**Data for the task:**
=== Section Start ===
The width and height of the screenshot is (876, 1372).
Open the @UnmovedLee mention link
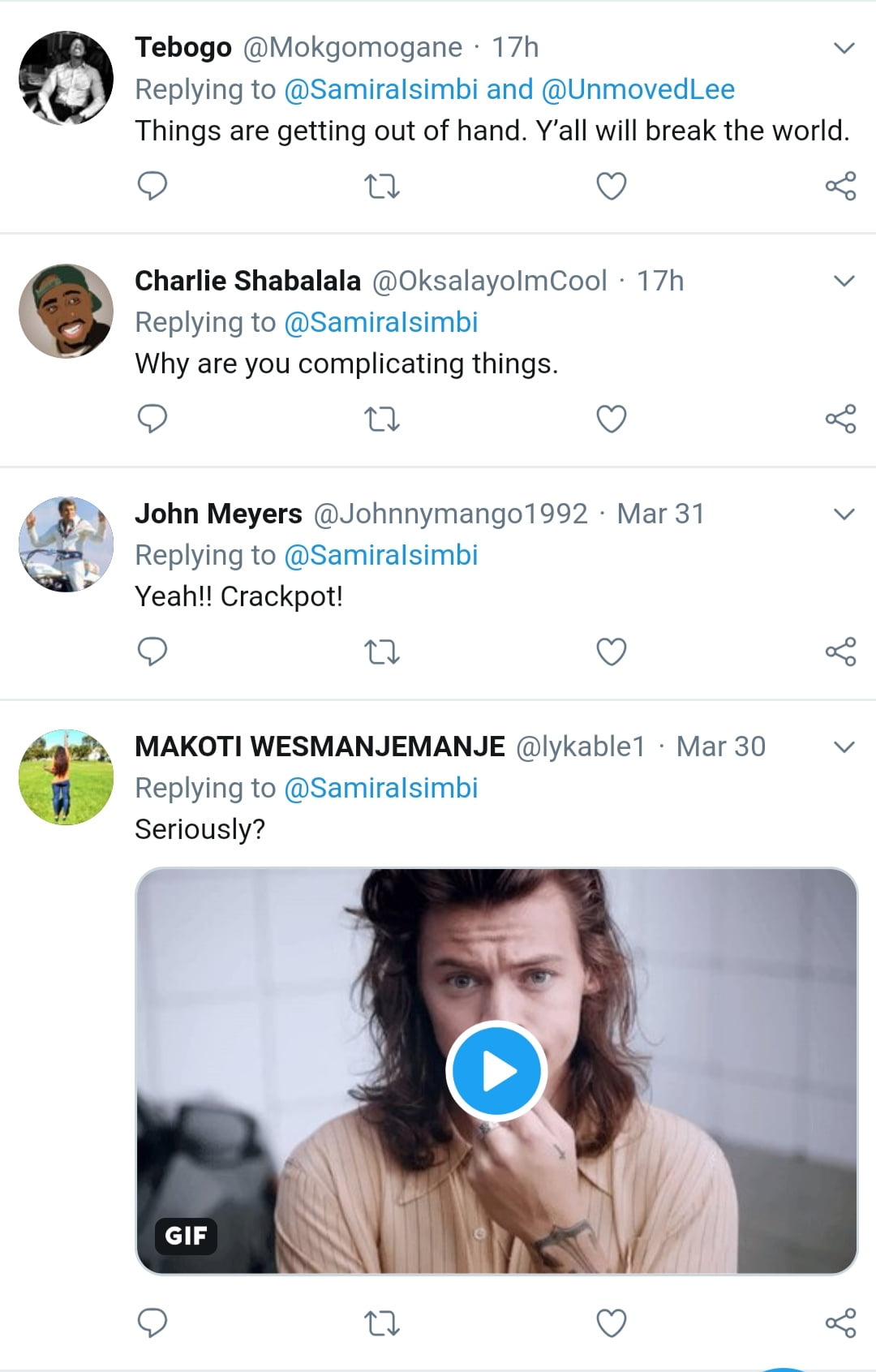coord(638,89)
=== Section End ===
=== Section Start ===
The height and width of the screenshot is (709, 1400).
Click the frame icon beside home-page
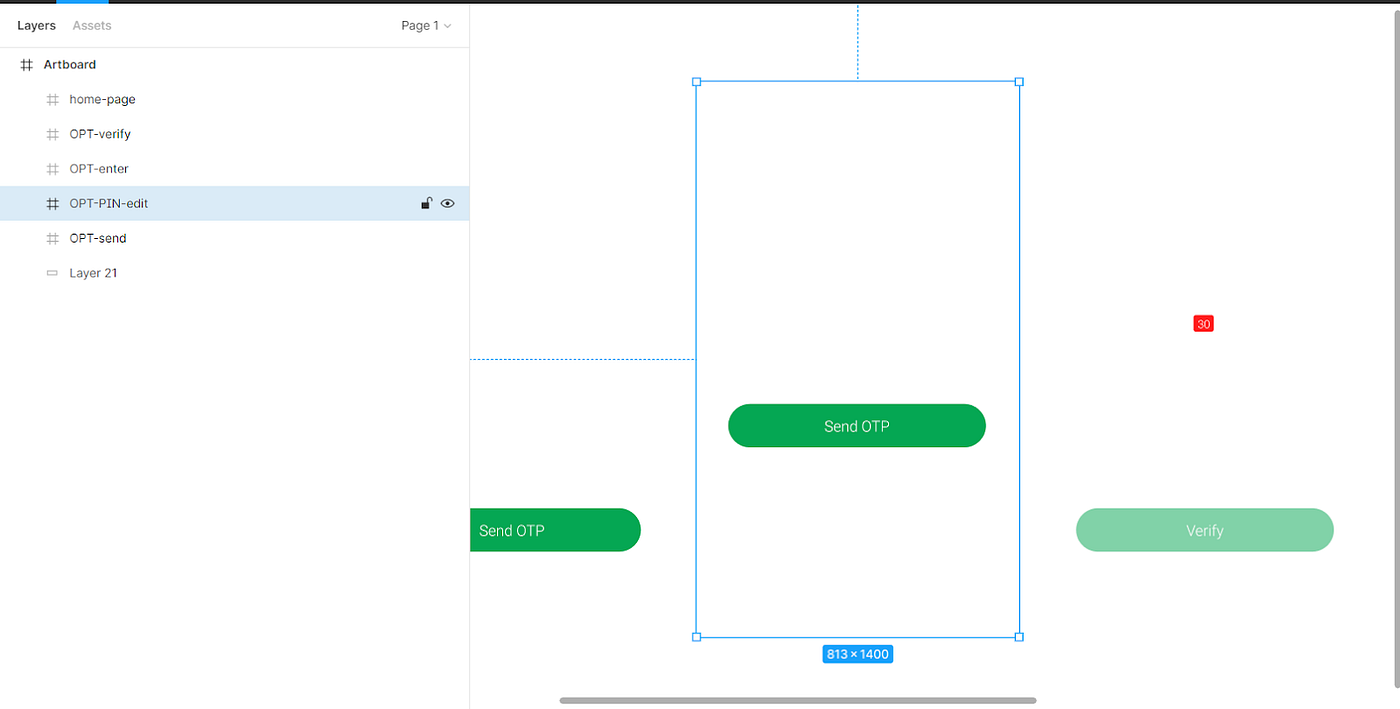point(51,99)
=== Section End ===
=== Section Start ===
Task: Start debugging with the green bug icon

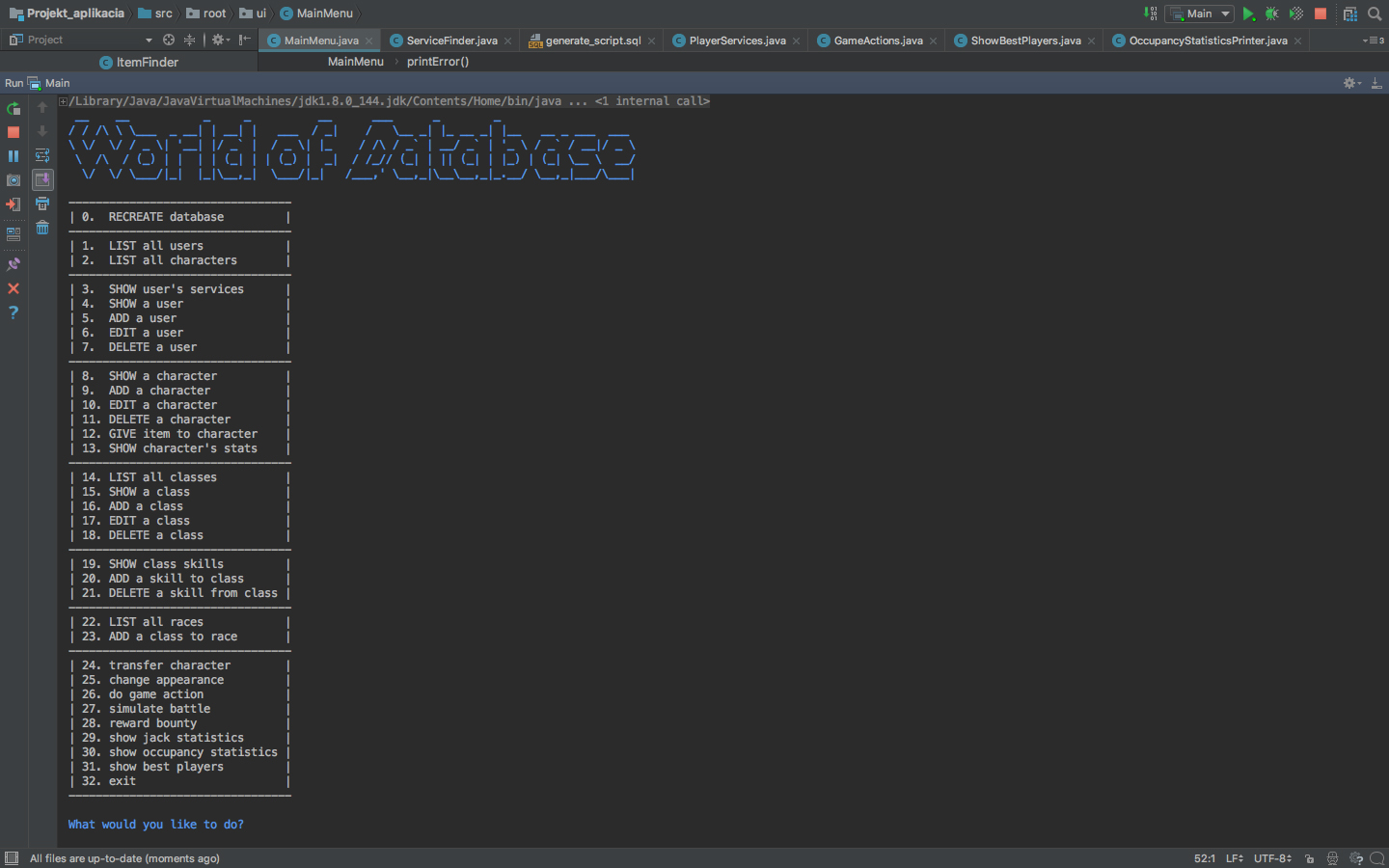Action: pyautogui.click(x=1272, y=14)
=== Section End ===
**What you are asked to do:** Wherever a line in the data above holds "screenshot", copy that line.

**Answer:**
The width and height of the screenshot is (876, 1372).
The height and width of the screenshot is (709, 1400).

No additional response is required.